OMAR LA FRAISE d’Elias Belkeddar

Omar la fraise (en salles ce 24 mai et présenté à Cannes hors-compétition il y a quelques jours) est le premier long métrage d’Elias Belkeddar, jeune cinéaste remarqué pour sa participation au scénario d’Athena, un court à la Semaine de la critique mais aussi le clip haut en couleur du morceau « Disco Maghreb », de DJ Snake. Nous avons ici affaire à un cas d’école : et si l’acteur-hackeur Benoît Magimel était en mesure de pirater un film ?

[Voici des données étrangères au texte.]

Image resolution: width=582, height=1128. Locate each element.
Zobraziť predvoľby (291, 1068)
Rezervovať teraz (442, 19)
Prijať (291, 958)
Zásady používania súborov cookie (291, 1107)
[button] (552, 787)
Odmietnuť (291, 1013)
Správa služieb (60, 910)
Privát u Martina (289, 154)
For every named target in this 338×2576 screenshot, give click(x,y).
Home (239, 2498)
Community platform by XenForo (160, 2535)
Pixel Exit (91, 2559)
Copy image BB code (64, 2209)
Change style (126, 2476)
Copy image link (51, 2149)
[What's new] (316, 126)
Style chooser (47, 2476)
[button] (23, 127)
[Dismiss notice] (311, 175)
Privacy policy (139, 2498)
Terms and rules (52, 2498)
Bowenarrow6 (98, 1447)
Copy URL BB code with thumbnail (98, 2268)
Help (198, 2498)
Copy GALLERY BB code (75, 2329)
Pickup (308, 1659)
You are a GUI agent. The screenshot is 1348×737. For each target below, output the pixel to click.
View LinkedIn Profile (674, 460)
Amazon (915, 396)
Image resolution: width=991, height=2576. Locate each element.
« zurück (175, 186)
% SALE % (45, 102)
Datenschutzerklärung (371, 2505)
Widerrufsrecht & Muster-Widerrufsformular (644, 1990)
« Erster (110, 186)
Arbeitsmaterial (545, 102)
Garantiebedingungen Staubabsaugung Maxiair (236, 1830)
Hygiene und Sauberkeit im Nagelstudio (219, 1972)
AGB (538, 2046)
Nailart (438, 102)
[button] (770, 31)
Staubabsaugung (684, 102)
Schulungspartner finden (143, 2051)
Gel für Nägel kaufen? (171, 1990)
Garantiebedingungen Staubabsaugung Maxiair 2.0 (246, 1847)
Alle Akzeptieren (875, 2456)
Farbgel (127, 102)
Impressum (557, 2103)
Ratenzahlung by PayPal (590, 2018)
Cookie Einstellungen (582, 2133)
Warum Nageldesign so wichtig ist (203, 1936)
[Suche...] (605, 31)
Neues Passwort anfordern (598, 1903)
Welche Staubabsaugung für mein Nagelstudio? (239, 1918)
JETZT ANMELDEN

Omar la fraise est un film impur ; et même monstrueux. Une sorte de siamois de cinéma, fondant deux identités en un seul corps. La première est attendue : Omar (Reda Kateb), gangster sur le retour, s’exile dans une villa des faubourgs d’Alger pour échapper à une peine de prison en France. Il y trouvera l’amour et peut-être même la rédemption. La seconde se fait une place au forceps, s’immisce au sein du film comme un kyste s’incruste dans l’organisme : Roger (Benoît Magimel), ami d’enfance d’Omar, l’accompagne dans sa retraite forcée sans autre objectif que celui de divaguer, errer, vagabonder tel un rêveur sans attache – si ce n’est celle de la dope. Ce film-ci, presque indépendant du premier, offre à Omar la fraise son lot de scènes hors du commun, libres et orphelines : un Magimel dans une forme « post-pacifictionnelle », dégagé de toute entrave narrative, lunettes fumées sur le pif, enchaîne les gins tonics, les traces, les magouilles, les pas de danse et les étirements en jogging sans se soucier des à-côtés. Son terrain de jeu presque unique, façon huis clos, se résume à une terrasse en friche baignée d’un soleil apocalyptique, surplombant une villa abandonnée. Le sanctuaire de Roger. Ce lieu irréel, au-delà de sa puissance d’évocation visuelle, n’est autre que la métaphore de Magimel – non pas le personnage mais l’acteur : un roi que l’on a cru déchu, nimbé aujourd’hui d’une étrangeté mystique ; seul au monde. Il offre évidemment à Omar la fraise toute sa singularité, renforcée par quelques gueules ou lieux jamais vus au cinéma et croisés au gré de rares échappées dans Alger, à commencer par une course de chameaux digne de Bullitt.   

Roger ou l’obscénité décontractée
On devine Elias Belkeddar tiraillé par deux ambitions difficilement compatibles : donner à son film des allures de respectabilité, le doter d’intrigues tenues et d’une certaine uniformité, en guise de gage de qualité pour l’avenir – il n’a que 35 ans ; ou bien se nourrir de ce que propose Magimel, accepter sa main tendue et laisser Omar la fraise devenir le nouveau véhicule de cet acteur stratosphérique, traçant son sillon fait de volutes et virages souples. Ce n’était probablement pas l’intention initiale. Elle est devenue la plus fertile, et de loin, si tant est que l’on accepte le pas de côté tout en souscrivant à cette intuition : une œuvre à la forme hétérodoxe, faite d’appendices et de monstruosités solitaires, de parties pirates ne se conformant pas au tout, touchera toujours à une forme de beauté que la maîtrise réduit et ne cesse d’abîmer. Un regret ? Omar la fraise aurait pu, et probablement dû, acter ce renversement des priorités et s’appeler Roger ou l’Obscénité décontractée.